Task to carry out.
Each entry is to be printed again word for word.

Data records.

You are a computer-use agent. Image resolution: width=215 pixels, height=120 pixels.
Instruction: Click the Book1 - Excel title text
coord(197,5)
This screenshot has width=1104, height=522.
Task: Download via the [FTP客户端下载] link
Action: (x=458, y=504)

Task solution.
You are a computer-use agent. Image resolution: width=215 pixels, height=120 pixels.
Instruction: Click the Book1 - Excel title text
coord(197,5)
This screenshot has width=1104, height=522.
Task: Download via the [FTP客户端下载] link
Action: (x=458, y=504)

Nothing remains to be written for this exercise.